**RECORDS TO PROCESS:**
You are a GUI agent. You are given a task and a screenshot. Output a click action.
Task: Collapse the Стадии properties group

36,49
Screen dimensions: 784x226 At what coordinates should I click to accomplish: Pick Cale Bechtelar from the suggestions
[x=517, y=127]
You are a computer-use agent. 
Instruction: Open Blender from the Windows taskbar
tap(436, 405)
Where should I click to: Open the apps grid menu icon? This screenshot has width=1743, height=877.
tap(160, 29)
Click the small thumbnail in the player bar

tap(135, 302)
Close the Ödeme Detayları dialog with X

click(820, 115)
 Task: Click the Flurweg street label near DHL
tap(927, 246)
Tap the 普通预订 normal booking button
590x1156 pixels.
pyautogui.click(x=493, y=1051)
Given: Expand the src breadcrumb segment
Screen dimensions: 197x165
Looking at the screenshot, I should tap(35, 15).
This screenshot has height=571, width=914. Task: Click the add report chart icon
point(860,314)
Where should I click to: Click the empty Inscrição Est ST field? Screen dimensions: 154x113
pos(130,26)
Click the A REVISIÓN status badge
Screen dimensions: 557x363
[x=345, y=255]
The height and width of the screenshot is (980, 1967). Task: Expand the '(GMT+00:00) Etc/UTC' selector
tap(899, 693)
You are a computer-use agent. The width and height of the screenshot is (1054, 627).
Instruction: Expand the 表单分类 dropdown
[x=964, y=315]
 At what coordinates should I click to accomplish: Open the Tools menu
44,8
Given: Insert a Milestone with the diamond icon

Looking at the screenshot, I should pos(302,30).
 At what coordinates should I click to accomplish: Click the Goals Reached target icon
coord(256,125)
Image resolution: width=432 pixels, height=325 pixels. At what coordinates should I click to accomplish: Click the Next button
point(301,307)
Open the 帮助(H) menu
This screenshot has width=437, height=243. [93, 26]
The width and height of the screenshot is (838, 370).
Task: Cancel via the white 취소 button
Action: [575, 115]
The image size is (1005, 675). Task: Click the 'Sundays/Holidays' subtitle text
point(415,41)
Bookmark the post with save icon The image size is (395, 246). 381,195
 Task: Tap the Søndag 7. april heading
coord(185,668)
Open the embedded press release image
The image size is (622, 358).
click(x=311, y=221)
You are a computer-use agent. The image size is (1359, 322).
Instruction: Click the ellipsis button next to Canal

**INSTRUCTION:** Rewrite the part of the listing that opens with the line containing "This screenshot has height=571, width=914." and closes with the line containing "[x=345, y=255]", both ends included, keeping every line. Multiply each click coordinate by 0.4 and round to whole numbers, halves up, leaving all other numbers as they are.

**RESPONSE FOR THIS EXERCISE:**
This screenshot has height=571, width=914. Task: Click the add report chart icon
point(344,126)
Where should I click to: Click the empty Inscrição Est ST field? Screen dimensions: 154x113
pos(52,10)
Click the A REVISIÓN status badge
Screen dimensions: 557x363
[x=138, y=102]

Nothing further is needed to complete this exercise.